When it comes to journalism, I’m not not much of an academic. I teach it in university from a strictly practical perspective.
When faced with the question “What is journalism?”, I don’t have an academic definitions to fall back on. I consider the act of journalism to be a black box. Facts go in one end and interpretation comes out the other. Journalism takes a complicated stew of facts and opinions and turns them into summaries that are more easily understood.

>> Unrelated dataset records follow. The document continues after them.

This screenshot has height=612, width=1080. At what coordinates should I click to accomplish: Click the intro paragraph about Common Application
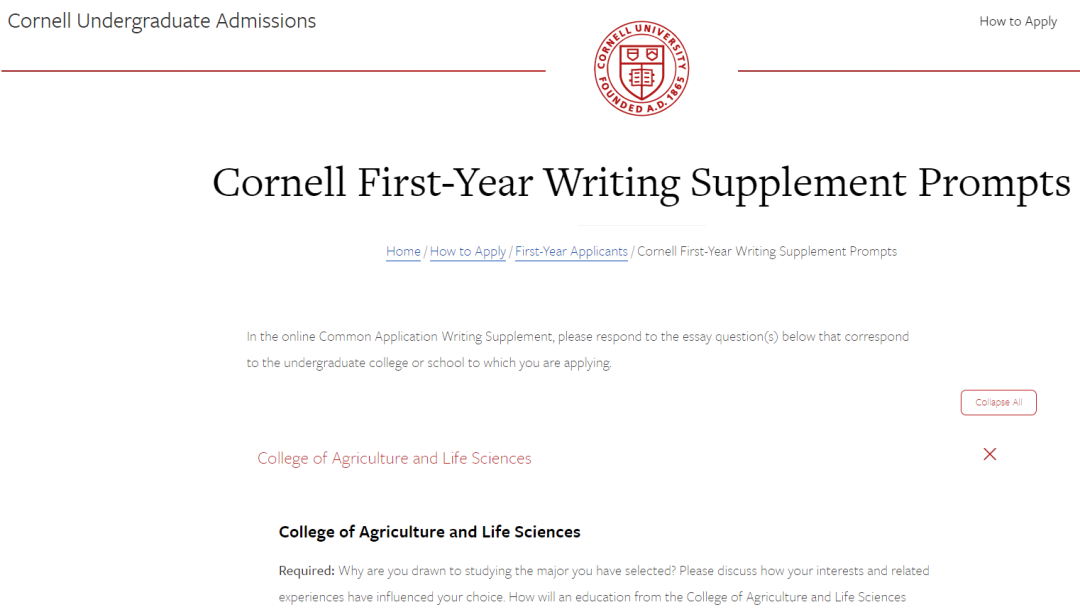pyautogui.click(x=578, y=349)
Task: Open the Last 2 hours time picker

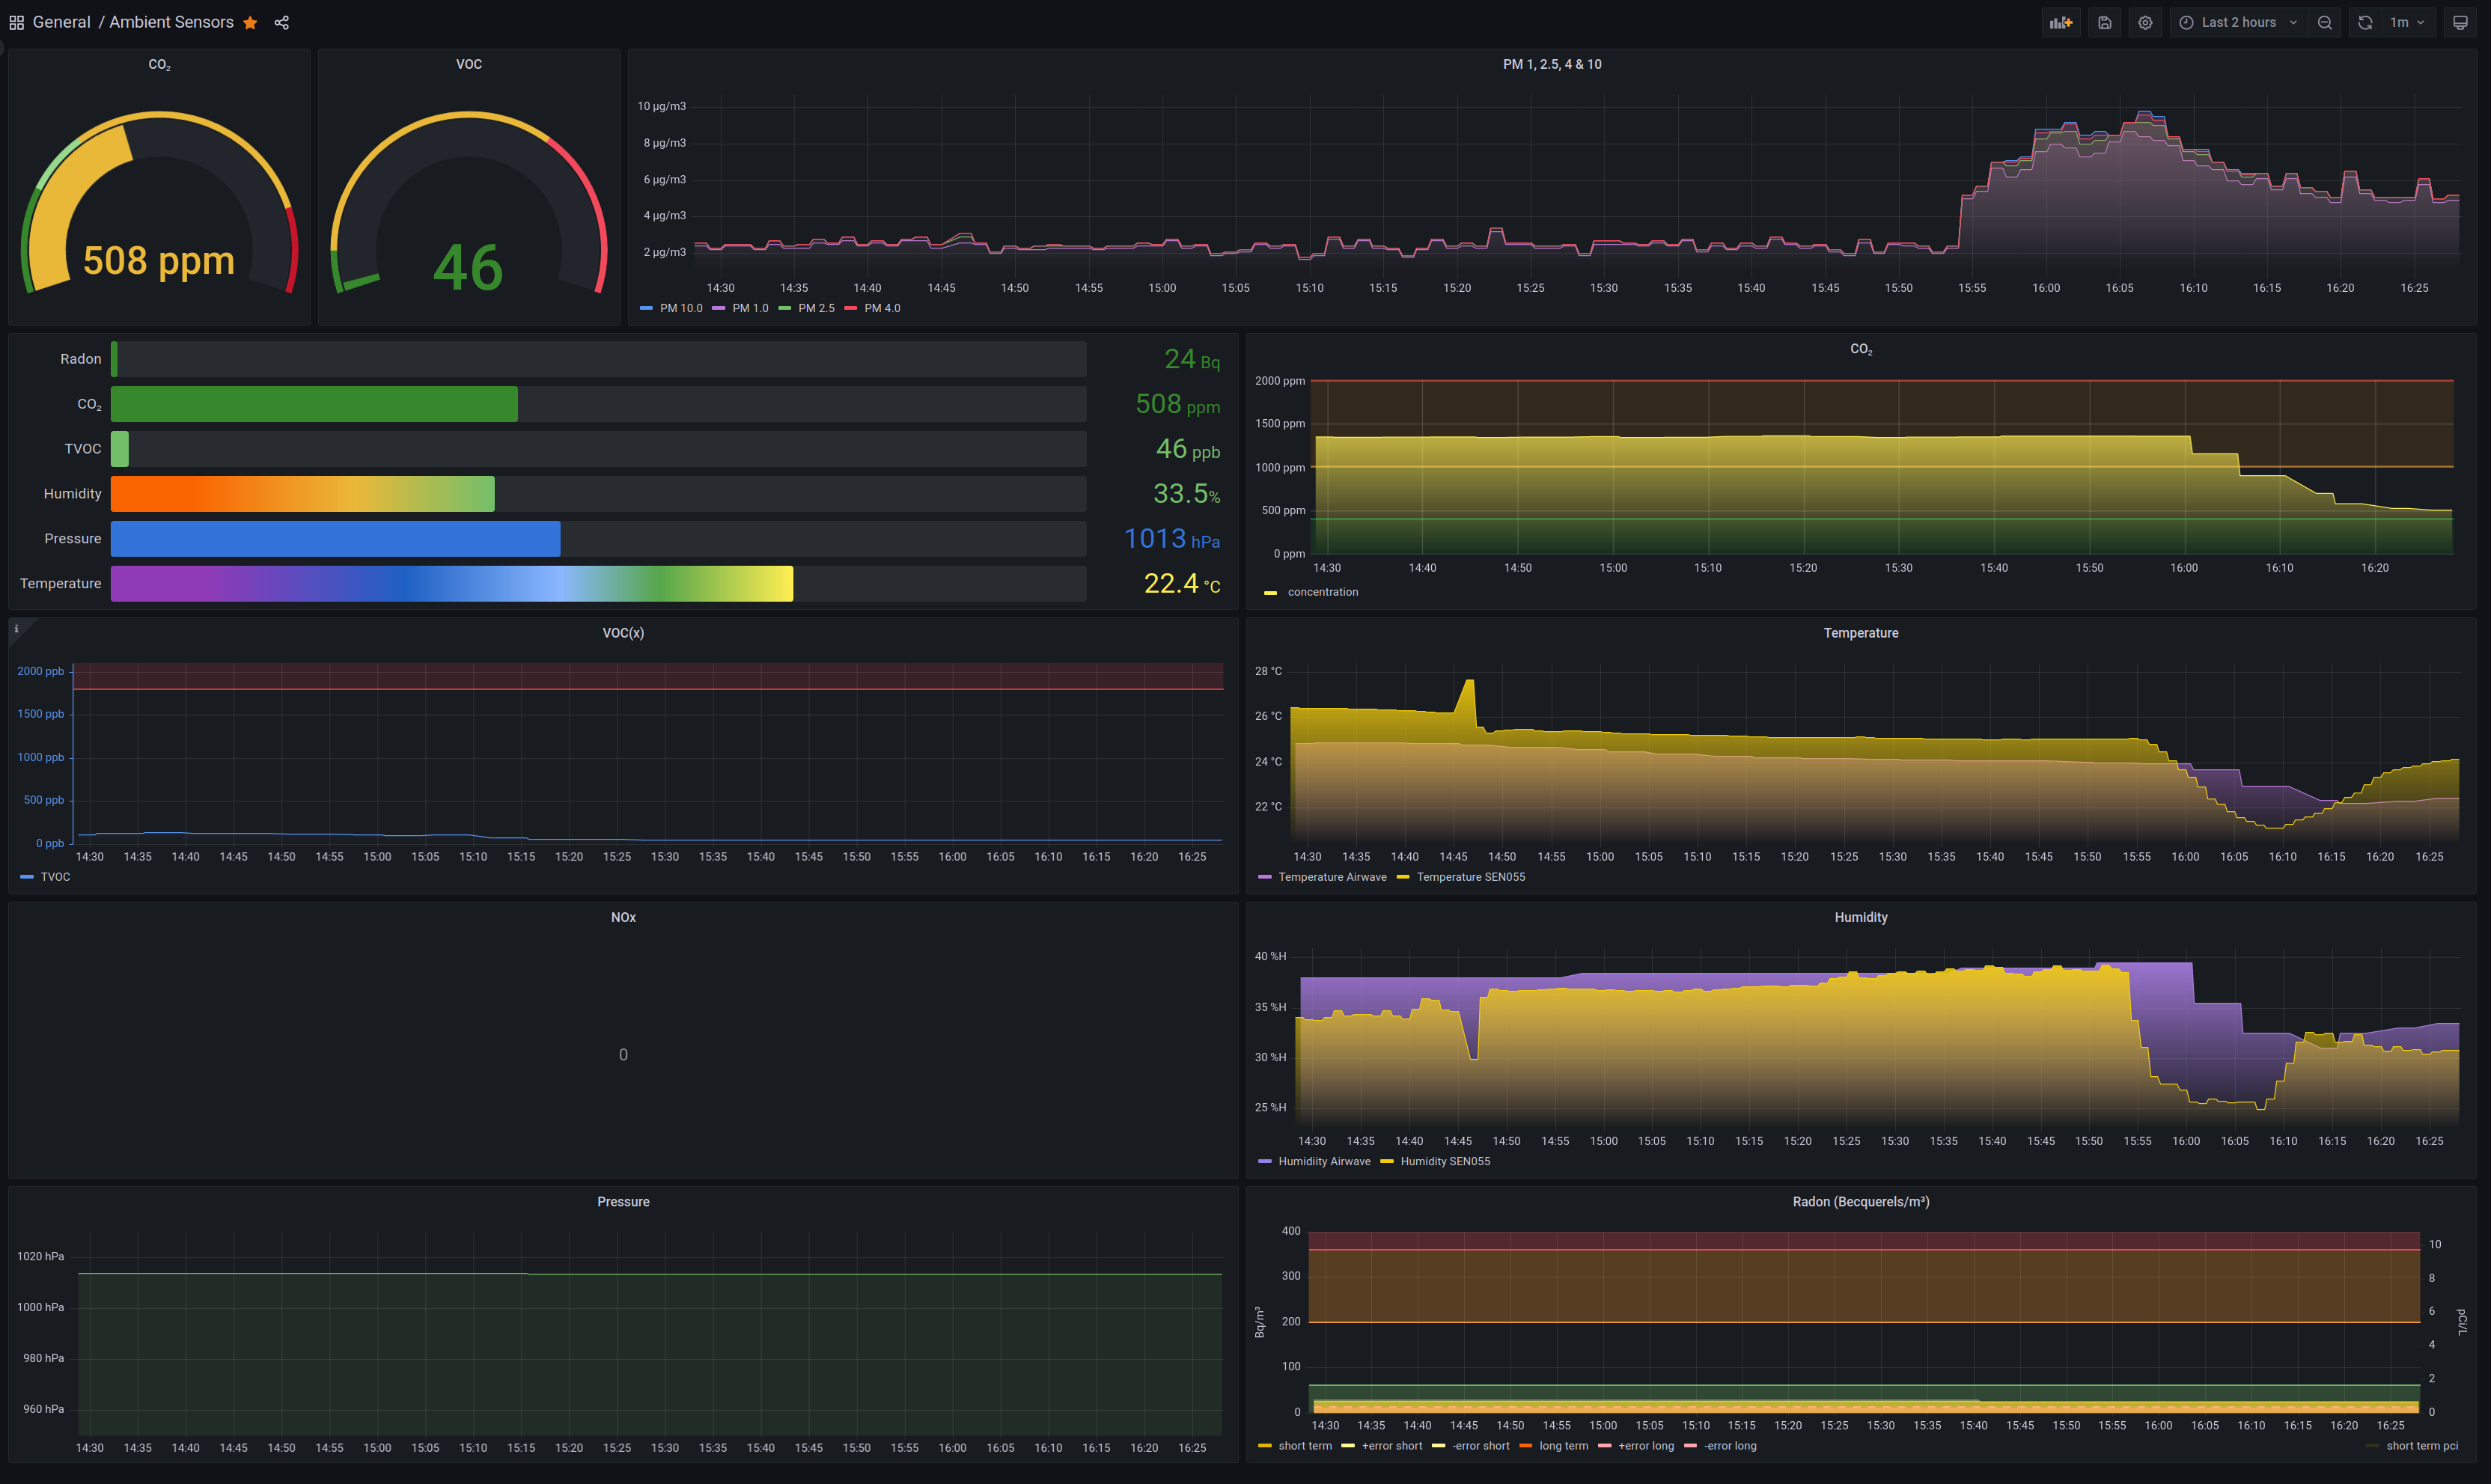Action: pyautogui.click(x=2237, y=22)
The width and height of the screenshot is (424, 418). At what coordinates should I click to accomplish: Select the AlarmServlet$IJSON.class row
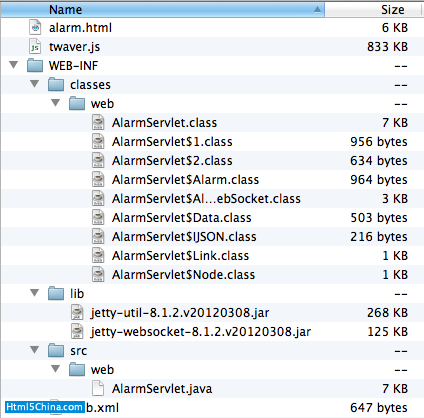212,237
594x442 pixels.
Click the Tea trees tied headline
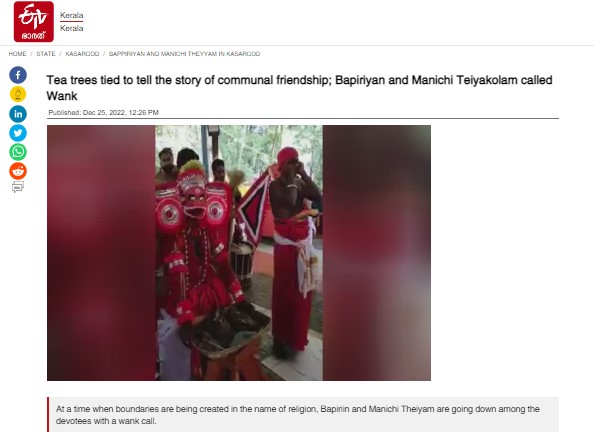point(299,88)
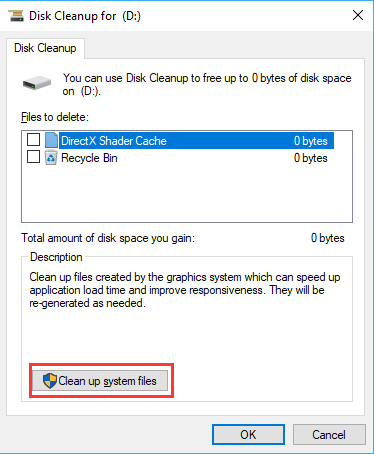The width and height of the screenshot is (374, 454).
Task: Check the Recycle Bin checkbox
Action: tap(33, 157)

It is with that definition in mind that I looked at Rookie, a new Web site for sports stories. I intentionally avoided the word “journalism” there because the site doesn’t mention it on its About page:
Rookie is a sports site. But it’s not like any sports site you’ve read before. Instead of regurgitating the same scores and boring articles as everyone else, we’re working behind the scenes, hand-selecting the storylines that are important, and using quotes and comments from people that matter to tell them (players, coaches, and insiders). Accompanying the stories are the best sports photos you’ll find this side of an art gallery.
And that’s what it does. Each “storyline” is a collation of quotes from other journalistic enterprises and Twitter. Rookie doesn’t even try to write articles, boring or fresh.
Each storyline does have an introductory paragraph. It’s something. Is it enough to pass as journalism according to my definition? I think so, but only because of that paragraph. Blurbs count.
Does that make this good journalism, though? I doubt it. Good journalism would incorporate those quotes in an article instead of leaving them in list layout. Am I being to old-fashioned?
One thing unquestionably positive about Rookie is it’s pretty. The layout is stunning.